Holey Moly: How the Dreaded Aeration Process Benefits the Greens at your Club
by Jim Pavonetti, CGCS, Fairview Country Club
Superintendents often hear comments like, “The greens were just perfect last week! Why did you have to aerate them now?” Or questions like, “Can we just skip greens aeration this season? The golf season is short enough already!”
To protect the long-term health and sustainability of the putting greens, aeration must be performed.
What does the core aeration process do besides disrupt play, and make the greens bumpy and slow?
Aeration relieves compaction
The putting surface becomes compacted over time from foot traffic and maintenance equipment traffic such as sprayers, mowers, sand top-dressers, and rollers. This can affect rooting and drainage. The aeration process promotes root growth by allowing oxygen to move down into the root zone.
Manages thatch and organic matter levels in the root zone
Organic matter is constantly being produced in the root zone in all turf, and excess organic matter is one of the most common reasons that putting greens fail. The long-term success of a putting surface depends on sand being the primary root-zone material because of its porosity. Sand provides pore space for air exchange and sand drains well.

■ Records provided
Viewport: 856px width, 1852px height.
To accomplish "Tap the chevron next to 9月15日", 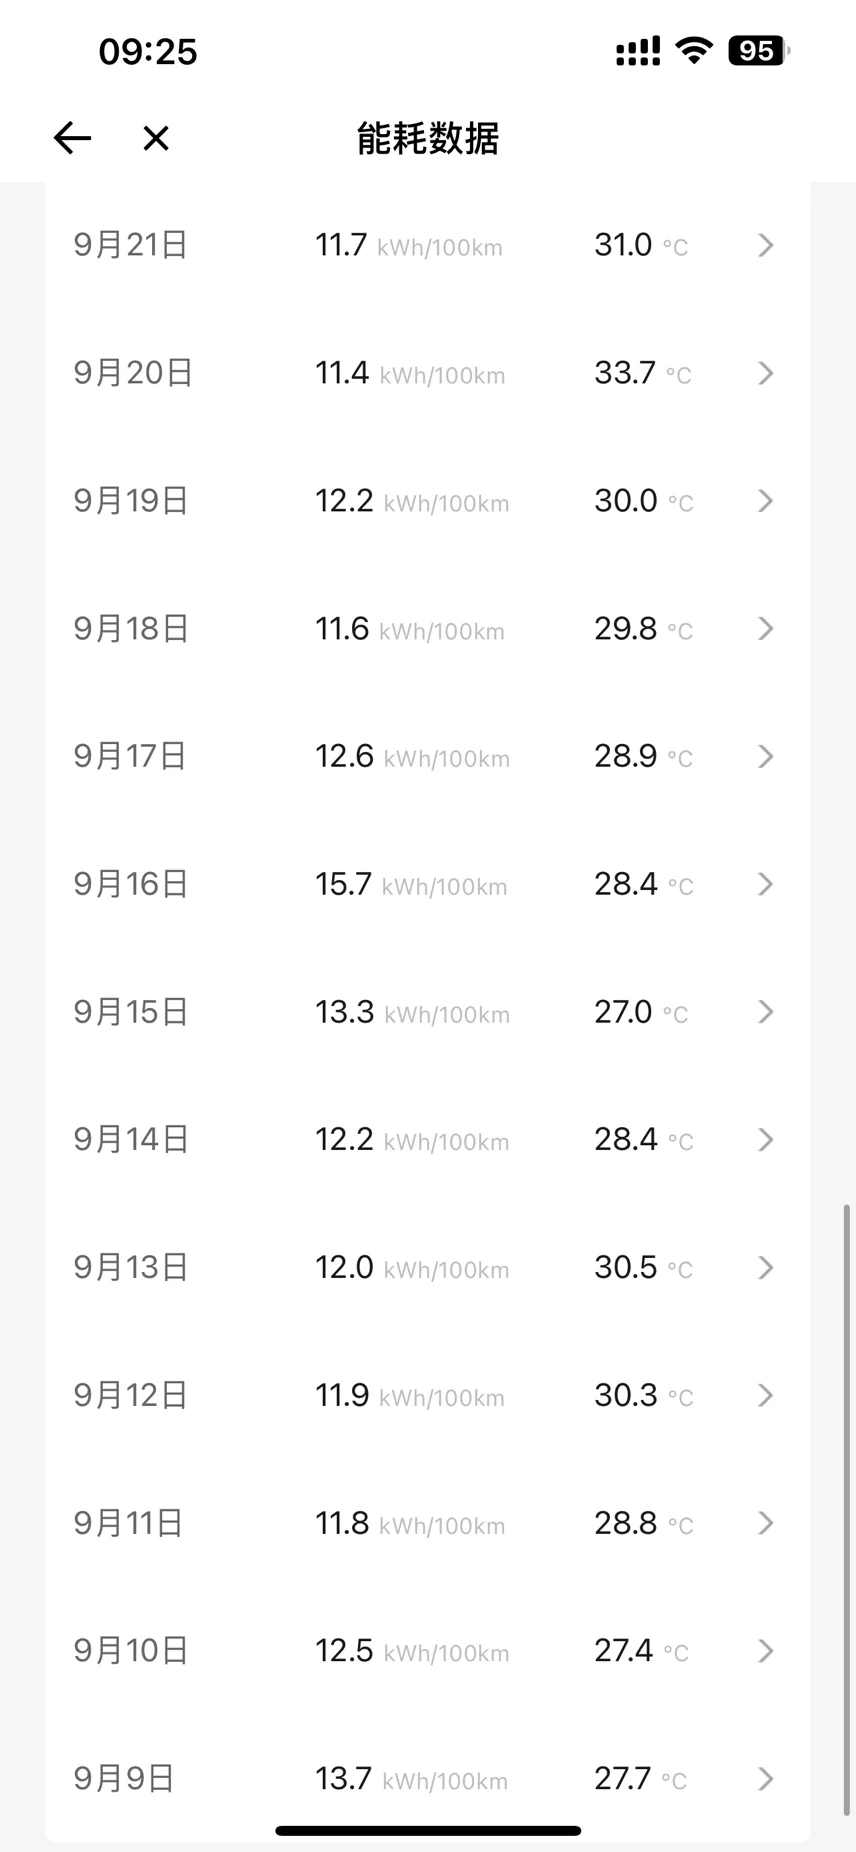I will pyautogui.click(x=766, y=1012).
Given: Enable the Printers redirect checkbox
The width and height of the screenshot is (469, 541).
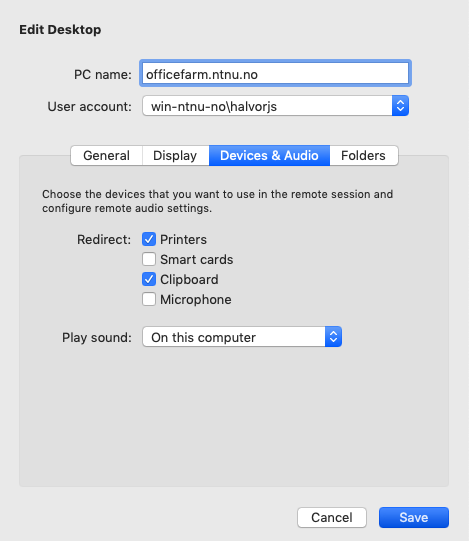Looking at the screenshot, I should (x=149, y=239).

...

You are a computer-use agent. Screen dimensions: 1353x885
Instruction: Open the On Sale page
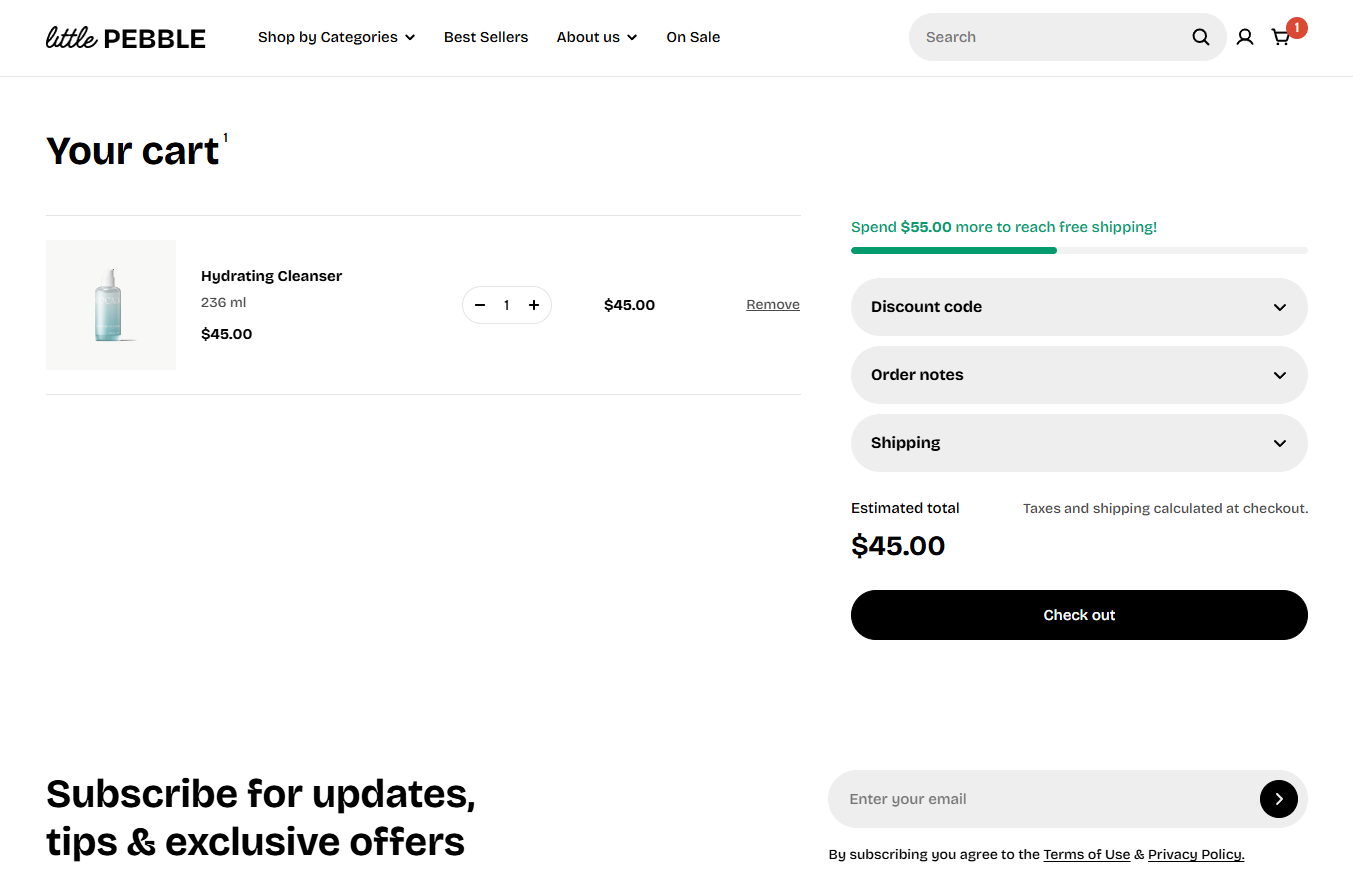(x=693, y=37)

■ Set of tasks
(a) Answer these questions using the greens aeration article:
(i) Besides foot traffic, what maintenance equipment does the article say compacts the putting surface?
(ii) What does the article name as one of the most common reasons putting greens fail?
(iii) Why does the article say sand should be the primary root-zone material?
(b) Can you copy the greens aeration article word for word from "What does the" to "sand drains well."?

■ Per-task answers
(a)
(i) Sprayers, mowers, sand top-dressers, and rollers.
(ii) Excess organic matter.
(iii) Because of its porosity.

(b)
What does the core aeration process do besides disrupt play, and make the greens bumpy and slow?
Aeration relieves compaction
The putting surface becomes compacted over time from foot traffic and maintenance equipment traffic such as sprayers, mowers, sand top-dressers, and rollers. This can affect rooting and drainage. The aeration process promotes root growth by allowing oxygen to move down into the root zone.
Manages thatch and organic matter levels in the root zone
Organic matter is constantly being produced in the root zone in all turf, and excess organic matter is one of the most common reasons that putting greens fail. The long-term success of a putting surface depends on sand being the primary root-zone material because of its porosity. Sand provides pore space for air exchange and sand drains well.